English association football referee (born 1982)

Simon Hooper (born 3 May 1982) is an English football referee who officiates primarily in the Premier League. His county FA is the Wiltshire Football Association. He was promoted to the Select Group in 2018.

== Career ==
On 8 August 2015, Hooper refereed his first Premier League match between Norwich City and Crystal Palace, a game which ended in a 1–3 victory for the visitors. In that game, he controversially disallowed Cameron Jerome's bicycle kick goal for dangerous play.

On 29 September 2018, Hooper refereed his third Premier League match and his first since his promotion to Select Group 1 between Newcastle United and Leicester City, with the game ending in a 0–2 victory for Leicester.

On 14 August 2023, Hooper was the referee for a Premier League match featuring Manchester United and Wolverhampton Wanderers, a game which ended in a 1–0 win for the hosts. In injury time, United goalkeeper Andre Onana collided with Wolves forward Sasa Kalajdzic in the penalty area. Despite protests from players, Hooper did not award Wolves a penalty and VAR did not intervene on the decision. After the game, PGMOL apologized to Wolves manager Gary O'Neil for the error, admitting that a penalty should have been given. Hooper and two VAR officials were subsequently dropped from refereeing for the following Premier League weekend fixtures.

On 30 September 2023, Hooper was the referee for a Premier League match between Tottenham Hotspur and Liverpool, a game which resulted in a 2–1 victory for Spurs. Luis Diaz had a goal ruled out for offside by the linesman – the decision was not questioned by VAR despite an "unusually quick decision" with no lines being drawn. Subsequently released VAR audio recordings showed Hooper praising the VAR team in the immediate aftermath of the decision, saying "Well done, boys. Good process." After the match, PGMOL released a statement admitting that this was a "significant human error" and that "VAR failed to intervene". Liverpool later released a statement acknowledging PGMOL's admission of failure, stating that it was "unsatisfactory that sufficient time was not afforded to allow the correct decision to be made and that there was no subsequent intervention", and that they will "explore a range of options ... given the clear need for escalation and resolution".
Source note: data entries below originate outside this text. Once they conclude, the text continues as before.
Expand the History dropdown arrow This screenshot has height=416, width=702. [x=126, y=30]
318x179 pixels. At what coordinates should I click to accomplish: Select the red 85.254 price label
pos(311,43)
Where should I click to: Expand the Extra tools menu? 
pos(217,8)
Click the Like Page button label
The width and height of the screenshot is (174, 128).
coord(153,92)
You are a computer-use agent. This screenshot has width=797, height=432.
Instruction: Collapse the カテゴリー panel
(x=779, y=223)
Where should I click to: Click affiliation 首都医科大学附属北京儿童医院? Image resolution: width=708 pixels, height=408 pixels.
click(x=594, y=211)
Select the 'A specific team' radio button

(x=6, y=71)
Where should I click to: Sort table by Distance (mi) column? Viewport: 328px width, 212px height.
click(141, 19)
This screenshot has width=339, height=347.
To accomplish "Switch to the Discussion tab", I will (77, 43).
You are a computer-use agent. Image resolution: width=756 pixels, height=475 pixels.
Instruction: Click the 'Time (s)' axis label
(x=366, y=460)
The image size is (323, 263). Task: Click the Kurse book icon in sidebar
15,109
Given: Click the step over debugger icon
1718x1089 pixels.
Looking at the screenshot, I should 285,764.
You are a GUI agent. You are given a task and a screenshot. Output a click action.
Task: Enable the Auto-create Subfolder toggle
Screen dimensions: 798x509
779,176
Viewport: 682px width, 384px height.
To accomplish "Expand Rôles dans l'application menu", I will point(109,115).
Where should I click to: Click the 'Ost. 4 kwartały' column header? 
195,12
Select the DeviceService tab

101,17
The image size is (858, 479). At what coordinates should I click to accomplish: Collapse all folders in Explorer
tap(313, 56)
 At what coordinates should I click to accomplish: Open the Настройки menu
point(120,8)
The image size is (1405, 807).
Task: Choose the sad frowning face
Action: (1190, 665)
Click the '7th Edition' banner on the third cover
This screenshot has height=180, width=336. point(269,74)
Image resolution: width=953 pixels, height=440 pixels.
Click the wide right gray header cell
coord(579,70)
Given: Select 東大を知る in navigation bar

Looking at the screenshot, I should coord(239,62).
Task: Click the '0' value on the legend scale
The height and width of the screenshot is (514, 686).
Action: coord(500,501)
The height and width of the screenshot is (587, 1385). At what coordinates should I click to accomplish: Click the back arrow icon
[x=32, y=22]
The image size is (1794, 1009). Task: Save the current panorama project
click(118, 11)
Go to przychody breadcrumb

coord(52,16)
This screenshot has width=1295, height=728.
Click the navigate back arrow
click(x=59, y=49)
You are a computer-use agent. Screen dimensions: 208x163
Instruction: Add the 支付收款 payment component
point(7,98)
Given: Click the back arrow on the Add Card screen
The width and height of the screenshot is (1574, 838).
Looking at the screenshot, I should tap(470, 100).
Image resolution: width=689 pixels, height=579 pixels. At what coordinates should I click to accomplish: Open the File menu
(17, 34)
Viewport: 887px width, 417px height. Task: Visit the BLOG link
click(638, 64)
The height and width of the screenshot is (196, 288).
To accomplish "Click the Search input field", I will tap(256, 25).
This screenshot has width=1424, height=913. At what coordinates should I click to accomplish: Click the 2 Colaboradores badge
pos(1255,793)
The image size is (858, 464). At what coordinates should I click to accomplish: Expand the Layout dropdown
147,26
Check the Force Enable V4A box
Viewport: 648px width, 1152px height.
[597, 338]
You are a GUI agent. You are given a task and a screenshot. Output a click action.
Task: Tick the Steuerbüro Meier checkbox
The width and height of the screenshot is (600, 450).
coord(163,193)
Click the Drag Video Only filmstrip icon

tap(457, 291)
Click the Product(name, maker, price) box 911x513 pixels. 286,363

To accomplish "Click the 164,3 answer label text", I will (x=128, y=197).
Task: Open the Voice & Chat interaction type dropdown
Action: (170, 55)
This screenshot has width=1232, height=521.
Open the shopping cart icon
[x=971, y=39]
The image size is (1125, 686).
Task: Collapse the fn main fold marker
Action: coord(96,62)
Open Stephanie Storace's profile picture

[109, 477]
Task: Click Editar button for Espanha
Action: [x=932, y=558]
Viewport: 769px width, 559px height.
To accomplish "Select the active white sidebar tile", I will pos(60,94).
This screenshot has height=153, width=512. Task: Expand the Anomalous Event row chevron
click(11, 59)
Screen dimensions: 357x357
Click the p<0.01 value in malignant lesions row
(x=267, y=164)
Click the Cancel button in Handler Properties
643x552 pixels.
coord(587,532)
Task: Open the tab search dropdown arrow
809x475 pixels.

On 3 December 2023, Hooper was the referee for a Premier League fixture between Manchester City and Tottenham Hotspur, which ended in a 3–3 draw. In the 94th minute, Erling Haaland was fouled, but immediately got back up and passed the ball to Jack Grealish, who had a clear opportunity to score. Despite initially appearing to play the advantage, Hooper then blew his whistle, calling for play to be stopped and a free kick to be taken by Man City where Haaland was fouled. Man City players, most notably Haaland, responded aggressively, surrounding Hooper and shouting at him for not giving them the advantage and denying them a possible winning goal. The decision was widely criticised, with Jermaine Jenas calling it "an absolute shocker" when appearing on Match of the Day 2. In a post match interview, Ruben Dias called it a "frustrating decision" and "one that shouldn't have happened". Haaland later posted a clip of the incident on Twitter with a caption simply reading "Wtf". While he did not face personal charges, the FA issued a charge against Man City and stated "the club failed to ensure their players do not behave in a way which is improper". Pep Guardiola accepted the charge but stood by his players, supporting their reactions by saying "it's emotions, it's feelings". The League chose not to suspend Hooper from refereeing, acknowledging his decision as a human error.